Мы сели у стены какого-то пустого здания и, свернув по последней папироске, дрожа от холода, покурили. С Военно-Грузинской дороги дул резкий и сильный ветер.
Шакро сидел, напевая сквозь зубы грустную песню… Я думал о тёплой комнате и других преимуществах осёдлой жизни пред жизнью кочевой.
— Идём! — поднялся Шакро с решительным лицом. Стемнело. Город зажигал огни.
Это было красиво: огоньки постепенно, один за другим, выпрыгивали откуда-то во тьму, окутавшую долину, в которую спрятался город.
— Слушай! ты дай мэнэ этот башлык, чтоб я закрыл лицо… а то узнают мэнэ знакомые, может быть…
Я дал башлык. Мы идём по Ольгинской улице. Шакро насвистывает нечто решительное.

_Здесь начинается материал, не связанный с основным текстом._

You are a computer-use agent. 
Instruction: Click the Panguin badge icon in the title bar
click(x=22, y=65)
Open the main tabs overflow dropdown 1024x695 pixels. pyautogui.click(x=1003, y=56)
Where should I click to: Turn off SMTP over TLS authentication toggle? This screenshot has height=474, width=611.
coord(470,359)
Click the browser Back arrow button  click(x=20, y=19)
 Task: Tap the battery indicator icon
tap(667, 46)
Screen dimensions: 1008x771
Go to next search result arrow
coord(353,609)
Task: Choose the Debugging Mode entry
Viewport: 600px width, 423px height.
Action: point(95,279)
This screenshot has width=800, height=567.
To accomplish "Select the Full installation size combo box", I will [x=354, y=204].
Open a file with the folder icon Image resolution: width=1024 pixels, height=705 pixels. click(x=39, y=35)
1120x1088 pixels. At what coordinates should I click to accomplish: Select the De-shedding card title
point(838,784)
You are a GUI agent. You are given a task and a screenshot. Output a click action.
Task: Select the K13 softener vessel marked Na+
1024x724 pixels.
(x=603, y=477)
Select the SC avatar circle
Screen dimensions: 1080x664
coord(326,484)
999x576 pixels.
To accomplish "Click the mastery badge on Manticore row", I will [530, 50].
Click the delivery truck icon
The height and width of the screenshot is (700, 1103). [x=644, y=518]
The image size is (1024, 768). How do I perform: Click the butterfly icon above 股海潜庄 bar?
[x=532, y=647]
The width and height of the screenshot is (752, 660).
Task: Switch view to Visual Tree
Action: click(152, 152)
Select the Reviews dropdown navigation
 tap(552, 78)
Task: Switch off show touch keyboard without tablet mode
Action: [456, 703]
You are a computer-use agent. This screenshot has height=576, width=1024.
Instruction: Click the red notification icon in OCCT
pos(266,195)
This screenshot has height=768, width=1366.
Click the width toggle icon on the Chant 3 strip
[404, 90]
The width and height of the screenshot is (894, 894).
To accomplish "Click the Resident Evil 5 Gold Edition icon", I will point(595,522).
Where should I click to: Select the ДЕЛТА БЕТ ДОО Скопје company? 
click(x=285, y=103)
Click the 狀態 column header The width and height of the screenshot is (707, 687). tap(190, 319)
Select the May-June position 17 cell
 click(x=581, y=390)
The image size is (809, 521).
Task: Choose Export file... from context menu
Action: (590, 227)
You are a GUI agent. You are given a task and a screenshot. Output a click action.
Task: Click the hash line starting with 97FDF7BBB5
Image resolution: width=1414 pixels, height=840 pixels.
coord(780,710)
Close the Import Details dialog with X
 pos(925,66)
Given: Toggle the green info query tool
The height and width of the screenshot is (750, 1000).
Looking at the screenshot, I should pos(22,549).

— Максым! Видишь станцию конки — Верийский мост? Сыди тут, жди!
Пожалуста, жди! Я зайду в адын дом, спрошу товарища про своих, отца, мать…
— Ты недолго?
— Сэйчас! Адын момэнт!..
Он быстро сунулся в какой-то тёмный и узкий переулок и исчез в нём — навсегда.
Я никогда больше не встречал этого человека — моего спутника в течение почти четырёх месяцев жизни, но я часто вспоминаю о нём с добрым чувством и весёлым смехом.
Он научил меня многому, чего не найдёшь в толстых фолиантах, написанных мудрецами, — ибо мудрость жизни всегда глубже и обширнее мудрости людей.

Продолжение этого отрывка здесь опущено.